The Lost Code (Atlanteans)


In the year 2086, Camp Eden promises summer “the way things used to be,” back before the oceans rose and modern civilization sank into chaos. Located inside the EdenWest BioDome, the camp is an oasis of pine trees, cool water, and rustic charm.

But all at Camp Eden is not what it seems.

No one will know this better than fifteen-year-old Owen Parker. A strange underwater vision, even stranger wounds on Owen’s neck, and a cryptic warning from the enchanting lifeguard Lilly hint at a mystery that will take Owen deep beneath Lake Eden and even deeper into the past. What he discovers could give him the chance to save the tattered planet. But first, Owen will have to escape Camp Eden alive…

The Phoenix’s Perspective

Right now, there are so many stories in young adult fiction that center around the dystopian and post-apocalyptic themes – for example, The Hunger Games, The Maze Runner, Divergent, etc.

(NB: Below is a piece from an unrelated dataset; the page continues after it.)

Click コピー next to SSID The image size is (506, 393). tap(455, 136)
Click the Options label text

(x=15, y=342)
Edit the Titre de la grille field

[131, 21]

Although I have enjoyed them all, I feel like they followed the same plan —- the world has fallen apart, someone bad is keeping a secret from us, a strong-willed teenager takes the lead to find out the secret and help lead everyone to freedom, and finally somewhere in all this madness the main character finds love.

I felt like The Lost Code was a little different. The book didn’t automatically roll into the sci-fi story. Instead, we looked at summer camp and all of it’s awkwardness through the eyes of a boy.  That’s right a boy!  It was so nice to have a boy be the protagonist for once.  Owen is awkward and sarcastic, can’t really swim, and seems scrawny and skinny.  He finds himself at the bottom of the “social ladder” but doesn’t seem to care.  It was really great to see a main character that wasn’t your typical bad-boy who needs to find his way back to being better.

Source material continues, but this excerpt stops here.